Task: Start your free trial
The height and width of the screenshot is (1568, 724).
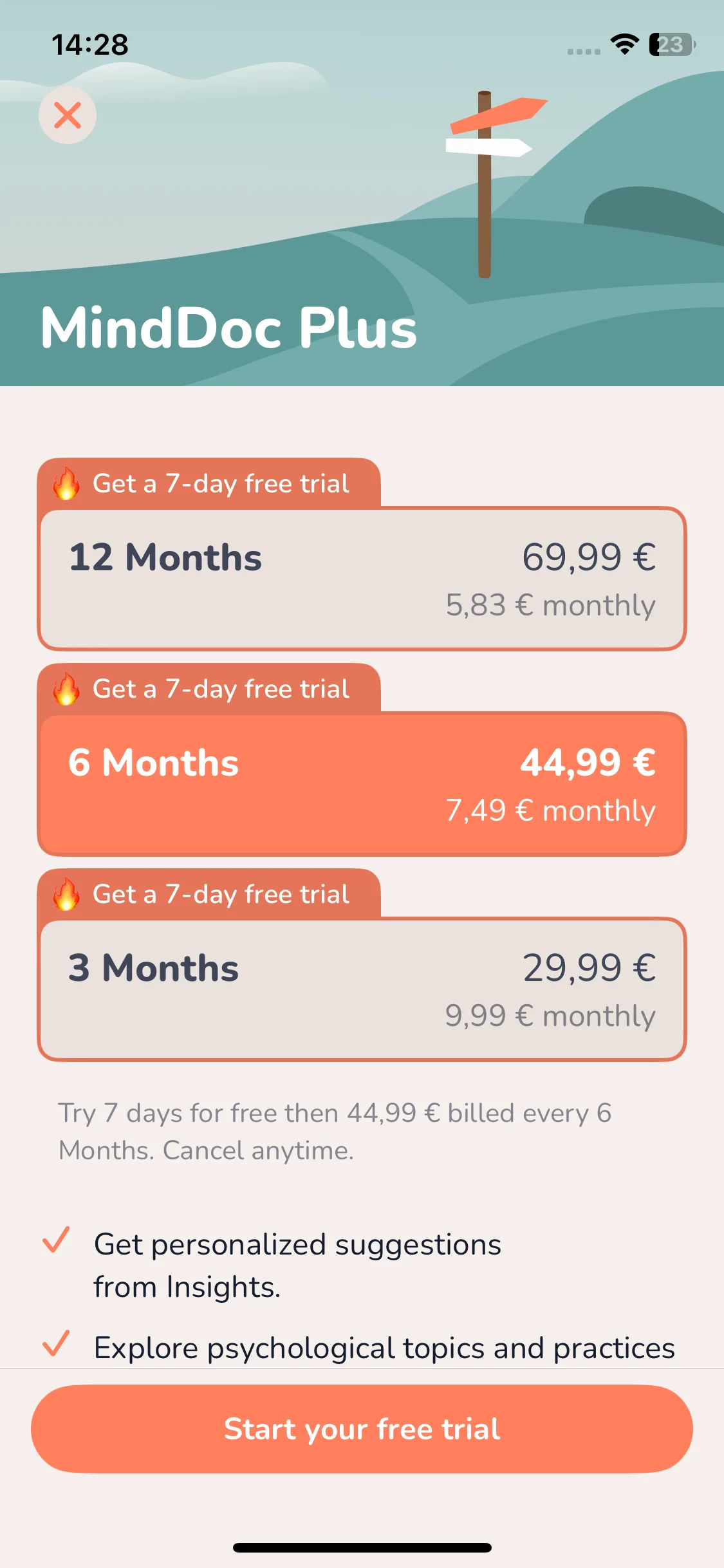Action: tap(362, 1429)
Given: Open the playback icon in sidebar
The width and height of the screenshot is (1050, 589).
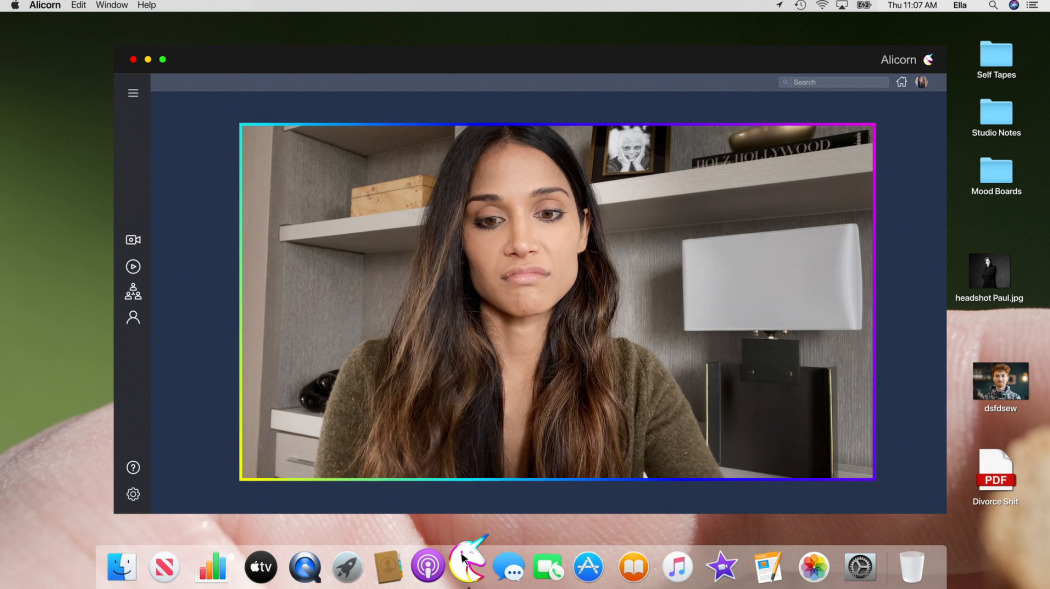Looking at the screenshot, I should [x=133, y=267].
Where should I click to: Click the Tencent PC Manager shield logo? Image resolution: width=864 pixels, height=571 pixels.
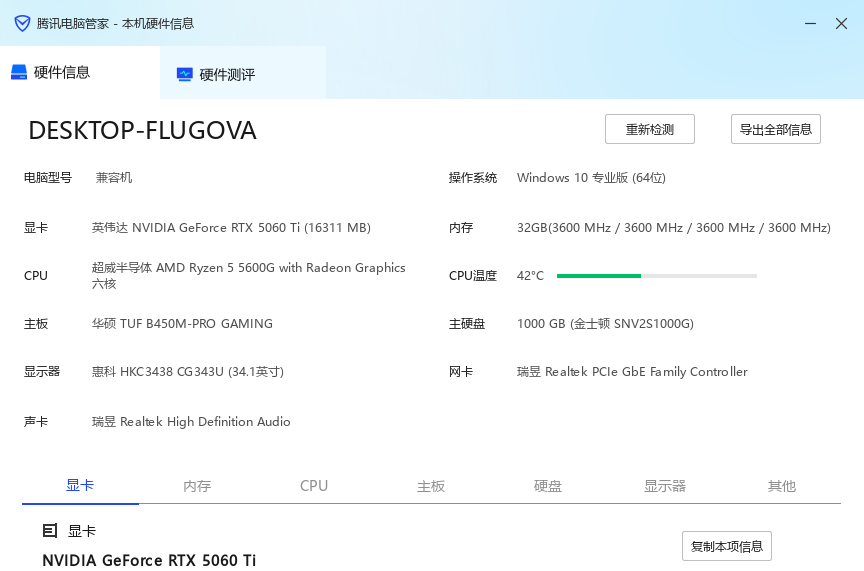[x=22, y=23]
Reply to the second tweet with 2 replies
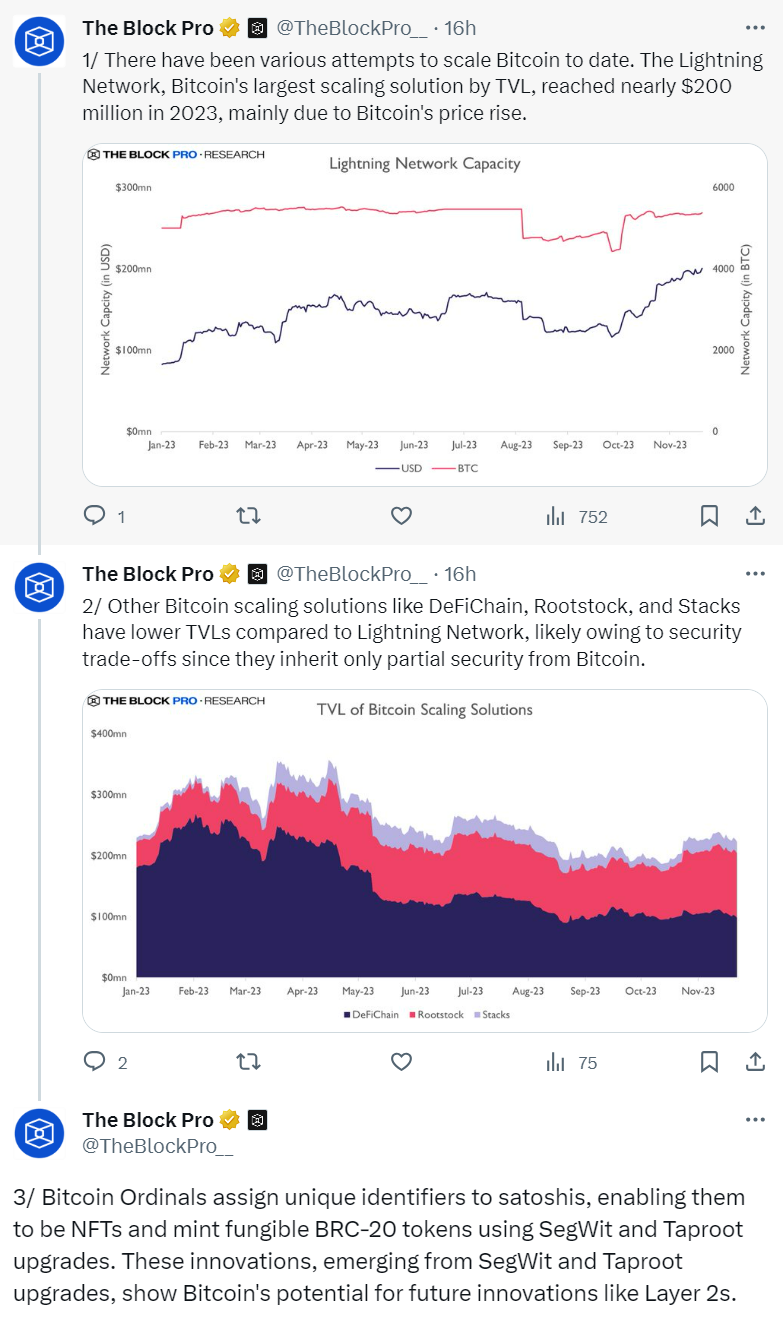The height and width of the screenshot is (1317, 783). 95,1062
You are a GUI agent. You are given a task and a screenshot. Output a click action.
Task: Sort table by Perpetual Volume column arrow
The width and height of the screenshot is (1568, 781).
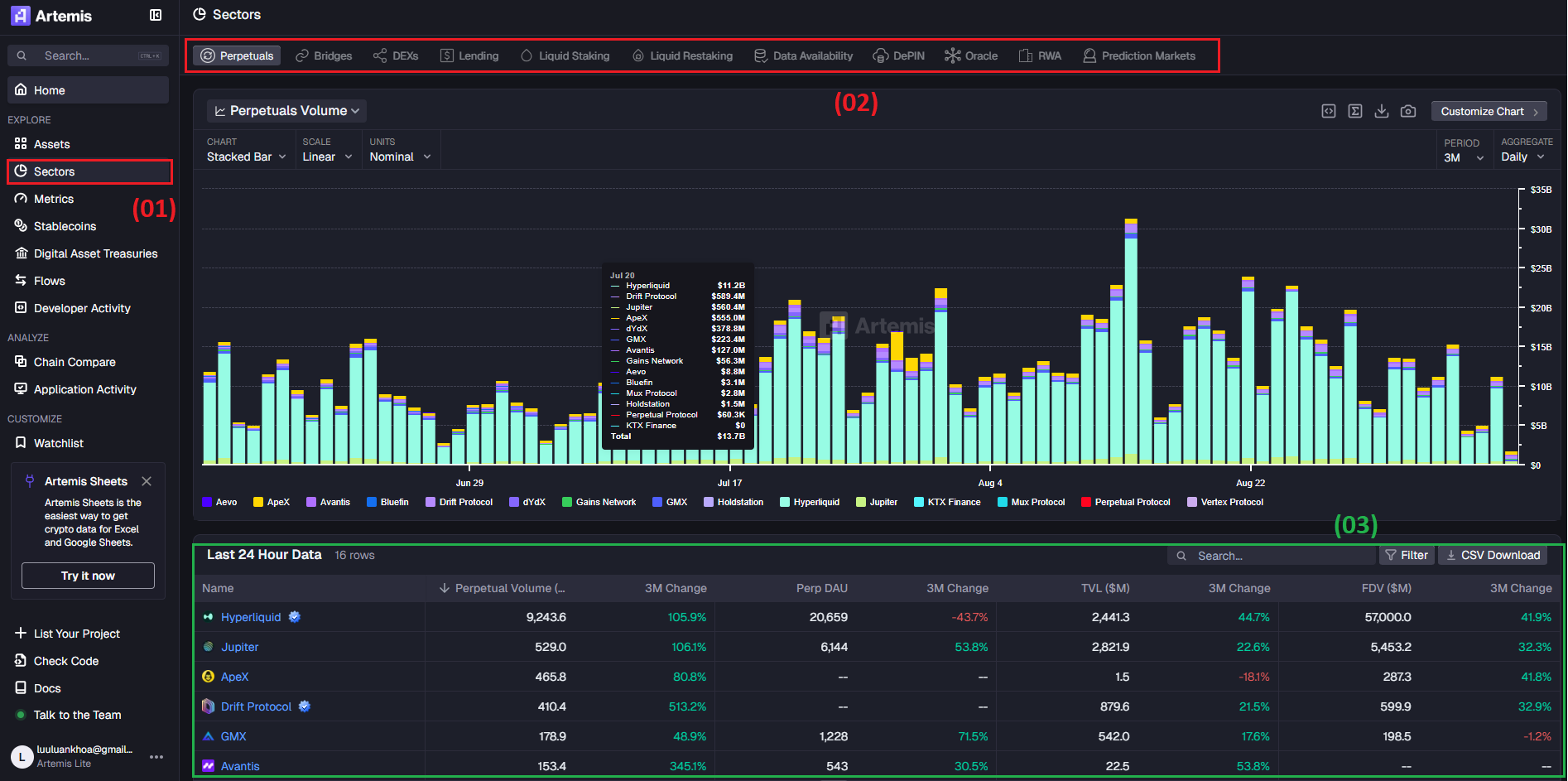(445, 588)
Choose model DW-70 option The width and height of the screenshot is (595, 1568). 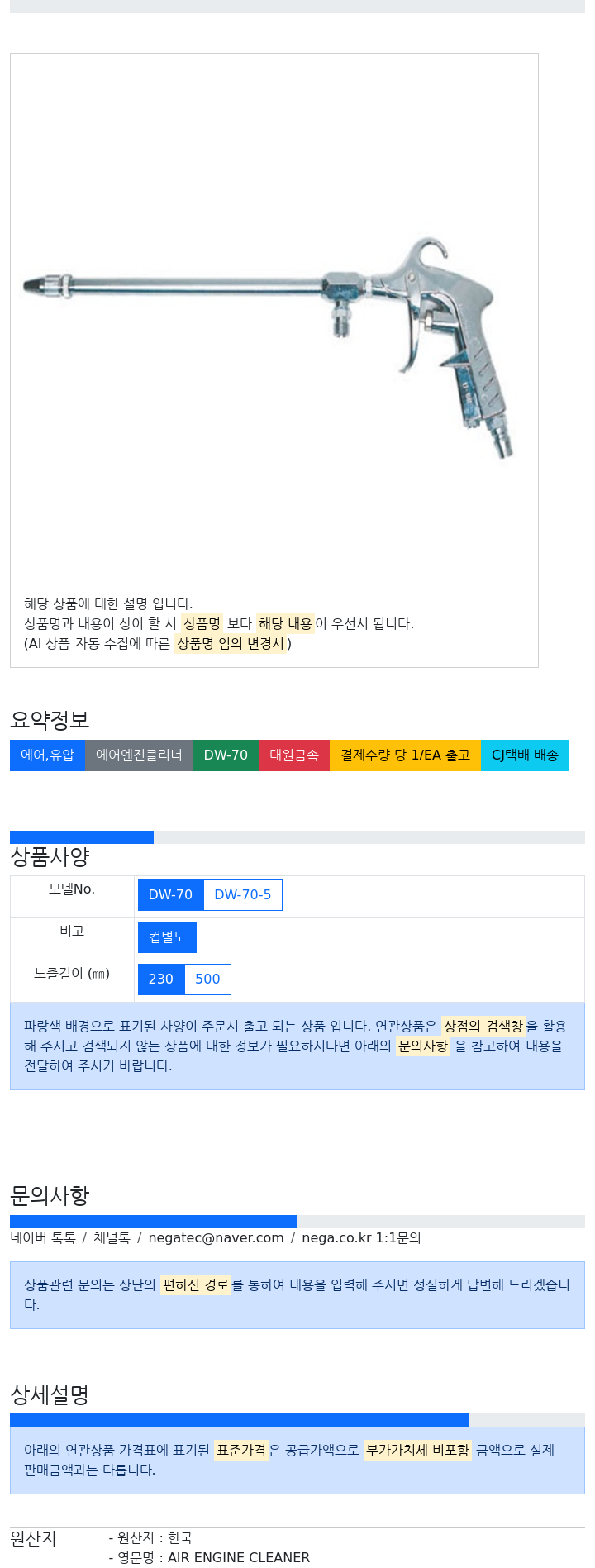click(x=170, y=895)
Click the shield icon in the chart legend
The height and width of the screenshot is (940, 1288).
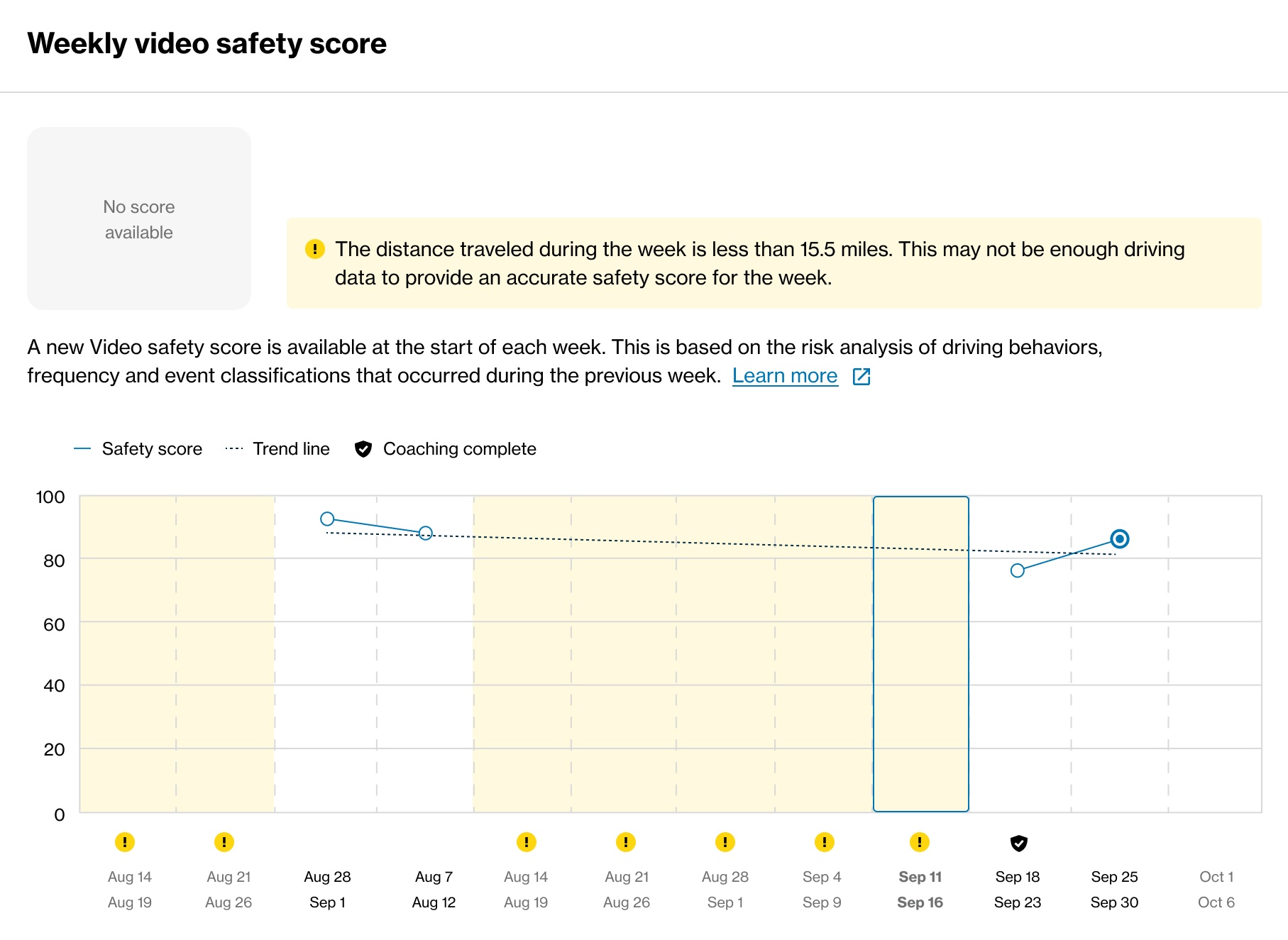tap(363, 449)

━━━━━━

_Problem requirements_
Would you write out exactly the lines above, starting at the line containing "The width and height of the screenshot is (1050, 589)." and stopping after the line containing "You are a GUI"? Omit the pictures.

_Task solution_
The width and height of the screenshot is (1050, 589).
Looking at the screenshot, I should [x=133, y=267].
Where should I click to: Click the Tencent PC Manager shield logo? Image resolution: width=864 pixels, height=571 pixels.
[x=22, y=23]
Reply to the second tweet with 2 replies
The height and width of the screenshot is (1317, 783). 95,1062
You are a GUI agent. You are given a task and a screenshot. Output a click action.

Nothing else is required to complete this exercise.